Records contained in a dataset
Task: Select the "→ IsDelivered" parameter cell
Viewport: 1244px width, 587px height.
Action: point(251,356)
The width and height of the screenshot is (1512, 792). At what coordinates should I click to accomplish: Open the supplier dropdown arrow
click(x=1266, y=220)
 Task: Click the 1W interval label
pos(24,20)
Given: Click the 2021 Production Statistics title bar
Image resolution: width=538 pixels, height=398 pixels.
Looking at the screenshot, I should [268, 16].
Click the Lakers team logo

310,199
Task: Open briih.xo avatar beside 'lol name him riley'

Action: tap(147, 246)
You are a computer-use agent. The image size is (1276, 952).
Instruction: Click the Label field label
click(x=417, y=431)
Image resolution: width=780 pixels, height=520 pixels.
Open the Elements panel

What you will do:
The records above are to be reproduced exactly, with nothing left out.

Solution for this task:
Task: Select the "→ IsDelivered" parameter cell
Viewport: 1244px width, 587px height.
Action: point(251,356)
The width and height of the screenshot is (1512, 792). At what coordinates should I click to accomplish: Open the supplier dropdown arrow
click(x=1266, y=220)
 Task: Click the 1W interval label
pos(24,20)
Given: Click the 2021 Production Statistics title bar
Image resolution: width=538 pixels, height=398 pixels.
Looking at the screenshot, I should [268, 16].
Click the Lakers team logo

310,199
Task: Open briih.xo avatar beside 'lol name him riley'

Action: tap(147, 246)
You are a computer-use agent. The image size is (1276, 952).
Instruction: Click the Label field label
click(x=417, y=431)
Image resolution: width=780 pixels, height=520 pixels.
Open the Elements panel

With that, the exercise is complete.